The war crimes of Srebrenica happened during the life time of most people alive today. The Bosnian War is over, but its legacy of horror lives on.

The ancient Latin epigram Inter arma enim silent leges tells us that the laws are silent in the time of war. And for good reason. Morality is transformed during a time of war. The laws that address the morality of peacetime must fall silent when the morality of wartime has displaced the other. As much as we try to govern war and create civilized laws and rules for war, the beast once unleashed will not be contained.
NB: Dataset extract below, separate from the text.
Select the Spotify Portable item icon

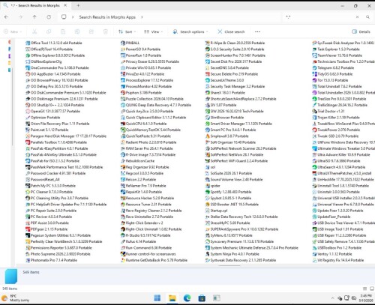(208, 192)
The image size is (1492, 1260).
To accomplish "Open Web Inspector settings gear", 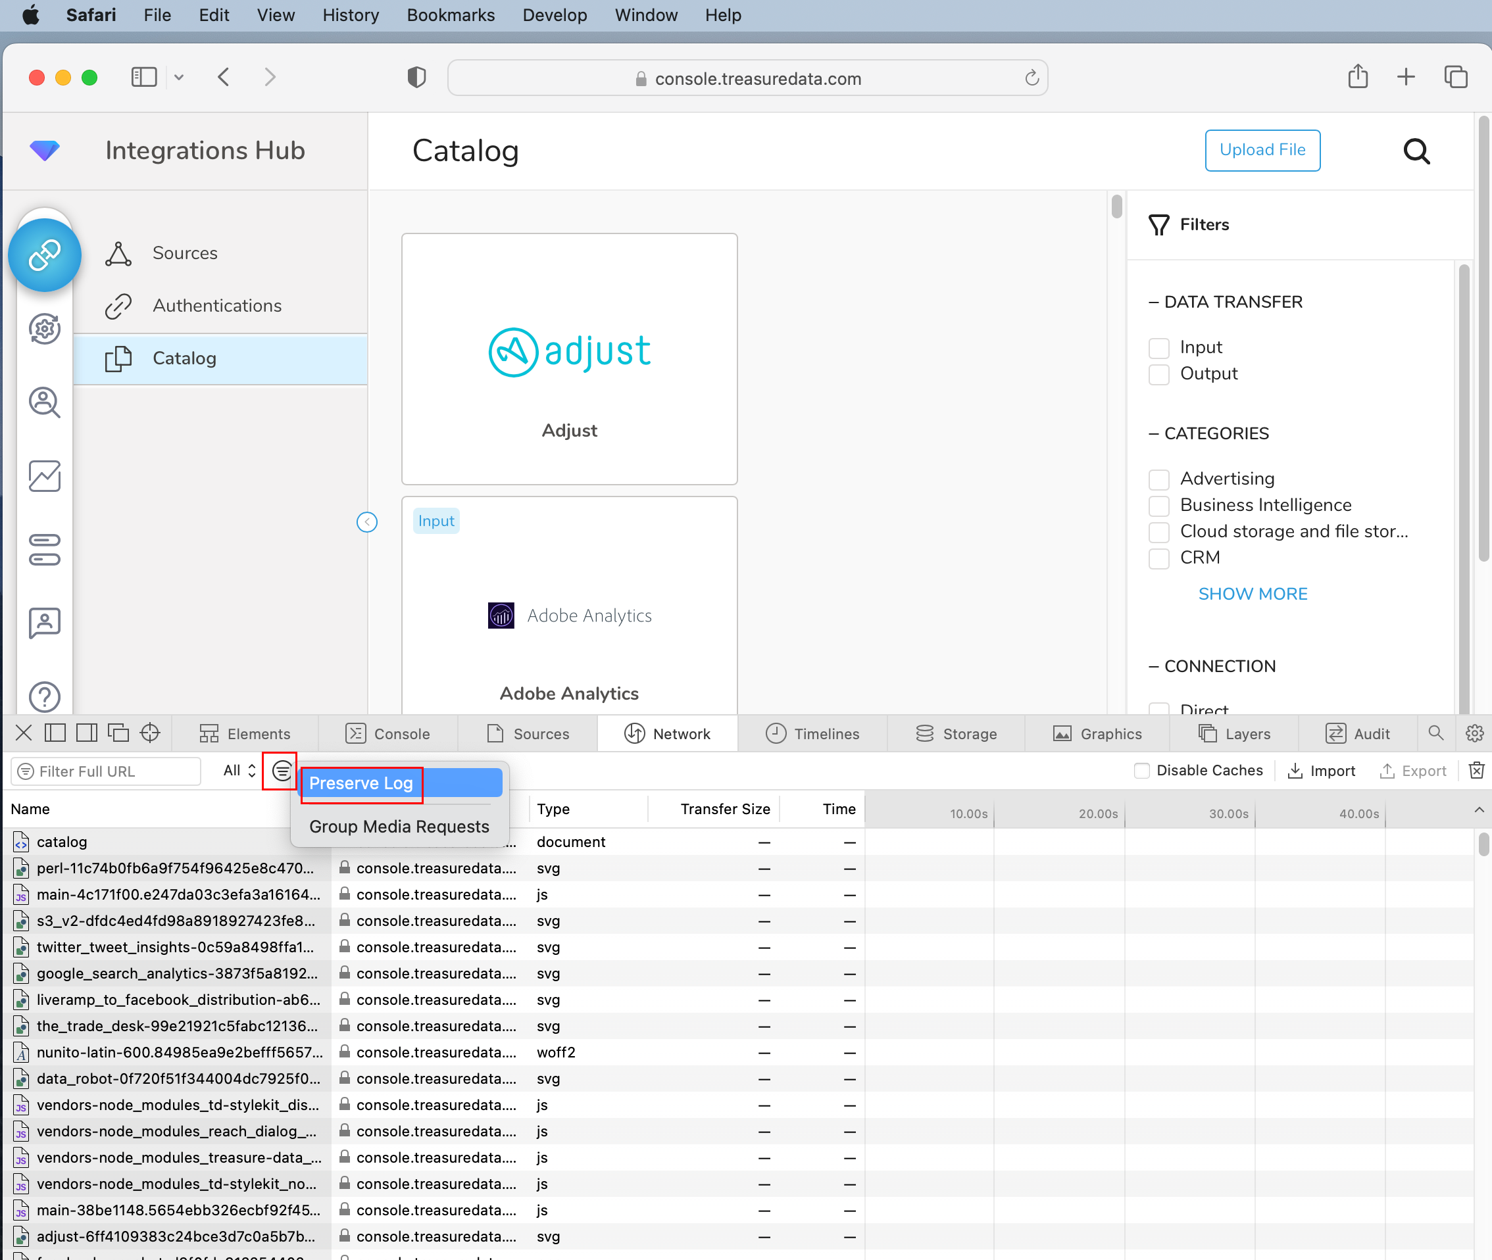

Atrocities escalate in a spiral of revenge and retaliation, and soon we are numbed to the horror and it requires a horror of monumental proportions to make us realize what we are doing — and then this realization only dawns slowly.

A few days ago in Moral Borderlands I suggested that during periods of rapid social change the morality associated with one stable period coming to an end is in conflict with an inchoate morality of a dawning new age, and this moral borderland between the past and the future is in many ways like the geographical borderlands between adjacent nation-states.

It occurs to me now that wars are also moral borderlands — a contrived and even, in a sense, a purpose-built borderland between the ordinary morality of peacetime and extraordinary morality of wartime. Like the Moral Borderlands I previously described, the moral borderland of war is a temporal borderland, but in the case of war rather than being the border between past and future, it is the border between a time of madness and a time of sanity. More than a temporal borderland, wars are temporary borderlands.

All of the patient work of civilization to turn men into good and obedient citizens who are horrified at the thought of killing their neighbors is suddenly suspended, and not only suspended, but men are trained to kill and put in a situation in which they are expected to systematically kill, and are rewarded for the efficiency and heroism of their killing. And then this indulgence of violence must come to an end, and the instinct for violence, allowed briefly to run riot, is to be tamed again and returned to the cage of civilization. That this is not easy and not always successful is well known.